------ Datensatzeinträge ------

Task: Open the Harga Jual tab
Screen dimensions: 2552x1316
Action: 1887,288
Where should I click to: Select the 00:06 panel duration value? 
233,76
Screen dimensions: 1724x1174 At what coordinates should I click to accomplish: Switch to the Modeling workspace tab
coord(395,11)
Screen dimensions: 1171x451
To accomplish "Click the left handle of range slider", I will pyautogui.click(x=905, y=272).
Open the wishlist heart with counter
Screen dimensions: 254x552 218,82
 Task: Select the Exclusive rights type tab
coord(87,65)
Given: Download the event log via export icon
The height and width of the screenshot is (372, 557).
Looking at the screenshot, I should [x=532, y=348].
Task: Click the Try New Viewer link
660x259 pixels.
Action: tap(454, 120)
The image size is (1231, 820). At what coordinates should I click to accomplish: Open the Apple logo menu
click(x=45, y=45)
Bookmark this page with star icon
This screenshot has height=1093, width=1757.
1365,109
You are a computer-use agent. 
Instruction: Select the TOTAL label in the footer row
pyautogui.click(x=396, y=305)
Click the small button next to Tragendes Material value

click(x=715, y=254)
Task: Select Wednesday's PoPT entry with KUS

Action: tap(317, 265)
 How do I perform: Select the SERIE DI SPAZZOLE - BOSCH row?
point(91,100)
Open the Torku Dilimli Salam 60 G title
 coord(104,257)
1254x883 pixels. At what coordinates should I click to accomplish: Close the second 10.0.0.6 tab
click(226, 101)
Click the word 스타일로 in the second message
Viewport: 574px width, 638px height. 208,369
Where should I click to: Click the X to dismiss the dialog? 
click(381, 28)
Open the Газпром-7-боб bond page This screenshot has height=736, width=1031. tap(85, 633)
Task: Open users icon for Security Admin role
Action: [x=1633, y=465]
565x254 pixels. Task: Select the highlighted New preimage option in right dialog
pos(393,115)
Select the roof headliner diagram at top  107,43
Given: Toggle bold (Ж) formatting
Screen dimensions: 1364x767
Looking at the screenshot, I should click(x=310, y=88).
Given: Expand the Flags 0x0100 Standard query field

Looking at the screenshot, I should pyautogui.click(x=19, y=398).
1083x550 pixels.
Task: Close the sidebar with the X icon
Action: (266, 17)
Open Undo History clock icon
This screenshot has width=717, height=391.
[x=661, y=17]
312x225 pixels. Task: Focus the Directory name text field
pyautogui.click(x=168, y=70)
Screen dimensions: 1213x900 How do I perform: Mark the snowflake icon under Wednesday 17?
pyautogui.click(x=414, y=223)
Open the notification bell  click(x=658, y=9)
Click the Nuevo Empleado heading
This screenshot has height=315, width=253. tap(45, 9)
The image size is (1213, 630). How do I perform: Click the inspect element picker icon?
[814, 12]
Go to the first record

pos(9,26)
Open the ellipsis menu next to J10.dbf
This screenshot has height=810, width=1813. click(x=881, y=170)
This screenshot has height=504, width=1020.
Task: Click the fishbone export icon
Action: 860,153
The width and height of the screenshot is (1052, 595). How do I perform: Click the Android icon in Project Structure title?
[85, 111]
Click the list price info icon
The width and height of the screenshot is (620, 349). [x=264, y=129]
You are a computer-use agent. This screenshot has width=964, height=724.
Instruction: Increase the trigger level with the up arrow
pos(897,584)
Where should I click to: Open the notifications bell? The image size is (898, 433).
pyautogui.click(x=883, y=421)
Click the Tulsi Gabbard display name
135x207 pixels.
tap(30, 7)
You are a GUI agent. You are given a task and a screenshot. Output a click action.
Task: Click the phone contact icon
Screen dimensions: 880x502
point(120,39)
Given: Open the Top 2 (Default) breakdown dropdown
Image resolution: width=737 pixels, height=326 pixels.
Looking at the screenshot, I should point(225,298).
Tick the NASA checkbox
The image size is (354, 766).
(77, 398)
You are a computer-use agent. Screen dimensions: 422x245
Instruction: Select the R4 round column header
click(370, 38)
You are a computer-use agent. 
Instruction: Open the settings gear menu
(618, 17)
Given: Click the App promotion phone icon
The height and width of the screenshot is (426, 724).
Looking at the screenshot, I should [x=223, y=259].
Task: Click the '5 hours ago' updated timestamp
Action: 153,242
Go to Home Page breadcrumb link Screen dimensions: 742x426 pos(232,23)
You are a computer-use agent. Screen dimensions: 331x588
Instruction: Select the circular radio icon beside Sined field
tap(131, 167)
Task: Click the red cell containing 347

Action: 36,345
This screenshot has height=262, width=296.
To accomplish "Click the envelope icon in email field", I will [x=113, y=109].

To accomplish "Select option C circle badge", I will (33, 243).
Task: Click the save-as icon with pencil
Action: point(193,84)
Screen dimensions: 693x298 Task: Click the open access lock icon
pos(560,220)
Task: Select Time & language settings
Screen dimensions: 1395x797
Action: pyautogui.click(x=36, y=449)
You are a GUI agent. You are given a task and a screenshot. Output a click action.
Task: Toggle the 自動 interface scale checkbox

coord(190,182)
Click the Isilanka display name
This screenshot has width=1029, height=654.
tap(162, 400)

------

-- Ihre Aufgabe --
Schreiben Sie das gesamte obige Material vollständig und zeichengetreu ab.

-- Lösung der Aufgabe --
Task: Open the Harga Jual tab
Screen dimensions: 2552x1316
Action: 1887,288
Where should I click to: Select the 00:06 panel duration value? 
233,76
Screen dimensions: 1724x1174 At what coordinates should I click to accomplish: Switch to the Modeling workspace tab
coord(395,11)
Screen dimensions: 1171x451
To accomplish "Click the left handle of range slider", I will pyautogui.click(x=905, y=272).
Open the wishlist heart with counter
Screen dimensions: 254x552 218,82
 Task: Select the Exclusive rights type tab
coord(87,65)
Given: Download the event log via export icon
The height and width of the screenshot is (372, 557).
Looking at the screenshot, I should [x=532, y=348].
Task: Click the Try New Viewer link
660x259 pixels.
Action: tap(454, 120)
The image size is (1231, 820). At what coordinates should I click to accomplish: Open the Apple logo menu
click(x=45, y=45)
Bookmark this page with star icon
This screenshot has height=1093, width=1757.
1365,109
You are a computer-use agent. 
Instruction: Select the TOTAL label in the footer row
pyautogui.click(x=396, y=305)
Click the small button next to Tragendes Material value

click(x=715, y=254)
Task: Select Wednesday's PoPT entry with KUS

Action: tap(317, 265)
 How do I perform: Select the SERIE DI SPAZZOLE - BOSCH row?
point(91,100)
Open the Torku Dilimli Salam 60 G title
 coord(104,257)
1254x883 pixels. At what coordinates should I click to accomplish: Close the second 10.0.0.6 tab
click(226, 101)
Click the word 스타일로 in the second message
Viewport: 574px width, 638px height. 208,369
Where should I click to: Click the X to dismiss the dialog? 
click(381, 28)
Open the Газпром-7-боб bond page This screenshot has height=736, width=1031. tap(85, 633)
Task: Open users icon for Security Admin role
Action: [x=1633, y=465]
565x254 pixels. Task: Select the highlighted New preimage option in right dialog
pos(393,115)
Select the roof headliner diagram at top  107,43
Given: Toggle bold (Ж) formatting
Screen dimensions: 1364x767
Looking at the screenshot, I should click(x=310, y=88).
Given: Expand the Flags 0x0100 Standard query field

Looking at the screenshot, I should pyautogui.click(x=19, y=398).
1083x550 pixels.
Task: Close the sidebar with the X icon
Action: (266, 17)
Open Undo History clock icon
This screenshot has width=717, height=391.
[x=661, y=17]
312x225 pixels. Task: Focus the Directory name text field
pyautogui.click(x=168, y=70)
Screen dimensions: 1213x900 How do I perform: Mark the snowflake icon under Wednesday 17?
pyautogui.click(x=414, y=223)
Open the notification bell  click(x=658, y=9)
Click the Nuevo Empleado heading
This screenshot has height=315, width=253. tap(45, 9)
The image size is (1213, 630). How do I perform: Click the inspect element picker icon?
[814, 12]
Go to the first record

pos(9,26)
Open the ellipsis menu next to J10.dbf
This screenshot has height=810, width=1813. click(x=881, y=170)
This screenshot has height=504, width=1020.
Task: Click the fishbone export icon
Action: 860,153
The width and height of the screenshot is (1052, 595). How do I perform: Click the Android icon in Project Structure title?
[85, 111]
Click the list price info icon
The width and height of the screenshot is (620, 349). [x=264, y=129]
You are a computer-use agent. This screenshot has width=964, height=724.
Instruction: Increase the trigger level with the up arrow
pos(897,584)
Where should I click to: Open the notifications bell? The image size is (898, 433).
pyautogui.click(x=883, y=421)
Click the Tulsi Gabbard display name
135x207 pixels.
tap(30, 7)
You are a GUI agent. You are given a task and a screenshot. Output a click action.
Task: Click the phone contact icon
Screen dimensions: 880x502
point(120,39)
Given: Open the Top 2 (Default) breakdown dropdown
Image resolution: width=737 pixels, height=326 pixels.
Looking at the screenshot, I should point(225,298).
Tick the NASA checkbox
The image size is (354, 766).
(77, 398)
You are a computer-use agent. Screen dimensions: 422x245
Instruction: Select the R4 round column header
click(370, 38)
You are a computer-use agent. 
Instruction: Open the settings gear menu
(618, 17)
Given: Click the App promotion phone icon
The height and width of the screenshot is (426, 724).
Looking at the screenshot, I should [x=223, y=259].
Task: Click the '5 hours ago' updated timestamp
Action: 153,242
Go to Home Page breadcrumb link Screen dimensions: 742x426 pos(232,23)
You are a computer-use agent. Screen dimensions: 331x588
Instruction: Select the circular radio icon beside Sined field
tap(131, 167)
Task: Click the red cell containing 347

Action: 36,345
This screenshot has height=262, width=296.
To accomplish "Click the envelope icon in email field", I will [x=113, y=109].

To accomplish "Select option C circle badge", I will (33, 243).
Task: Click the save-as icon with pencil
Action: point(193,84)
Screen dimensions: 693x298 Task: Click the open access lock icon
pos(560,220)
Task: Select Time & language settings
Screen dimensions: 1395x797
Action: pyautogui.click(x=36, y=449)
You are a GUI agent. You are given a task and a screenshot. Output a click action.
Task: Toggle the 自動 interface scale checkbox

coord(190,182)
Click the Isilanka display name
This screenshot has width=1029, height=654.
tap(162, 400)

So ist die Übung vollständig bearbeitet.